Communication is an integral part of the human condition and required for emotional links to our family and friends. Yet, comments and phones like these remind me of technological pornography: an addiction designed to rub you all the right ways. These phones remind me of substance abuse. It is good to have a phone, of course it is... but there must be a limit between use and abuse. There is now a generation that has never lived without smart phones, who have never lived without the Internet, a generation of people dependent on electrons pushed through never-ending wires, eternal radio transmissions, an endless vista of pure silicon and gleaming metals. The amount of information overload in our society is staggering, and this double-edged sword will continue to whet and sharpen... but when will it actually sever and separate the truth from fiction?

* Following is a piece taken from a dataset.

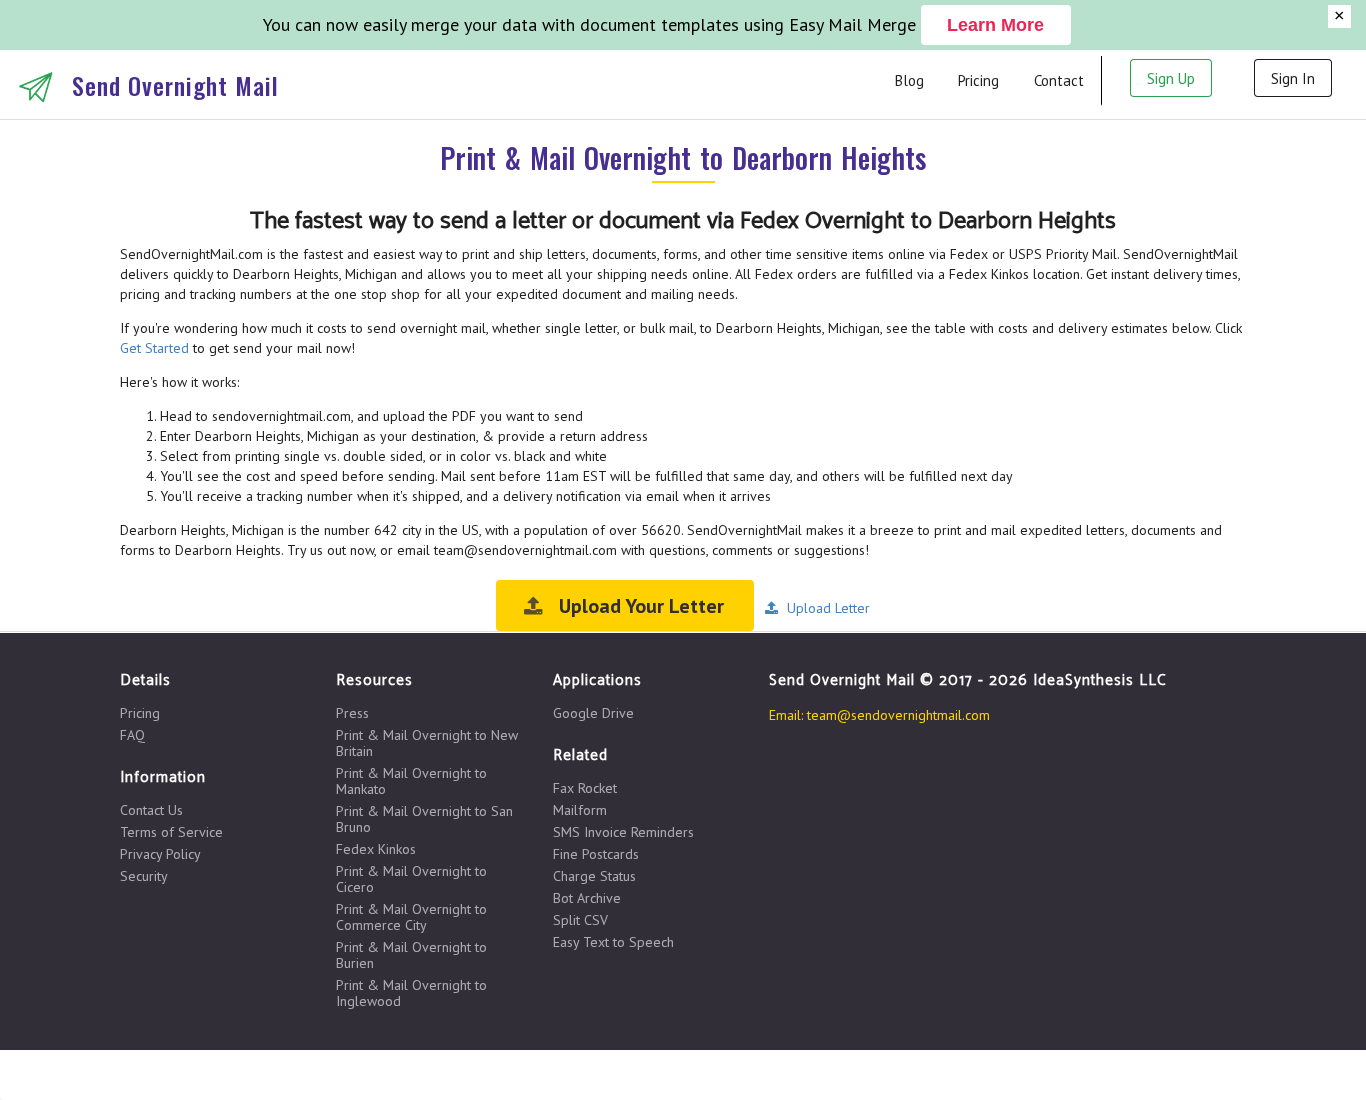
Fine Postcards (596, 854)
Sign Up (1171, 78)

A book called Brave New World postulated that in the future there will be so much information that the powers that be will be able to control the masses through things they like, not things they fear. The amount of data that is processed through our heads has reached a point where we have difficulty distinguishing fantasy from reality, what is trivial from what is important, what is true from what is false. Objects bubble up in the maelstrom into the awareness of the public consciousness, then quickly sink and fade into obscurity: Ruby Ridge and Waco are the first things that come to mind. Things happen and then they vanish, only to be mentioned as a blurb in the history books. There was once a time when people remembered. Now we happily drown in a sea of solipsism, engrossed to the point of dissociation.
Okay, I'm done. No, I'm not on anything. I wish I was, then I could forget...
Yes, I'm crazy. I must be the only one.
and yeah, soon I won't be able to resist the lure of smart phone, either. But not yet.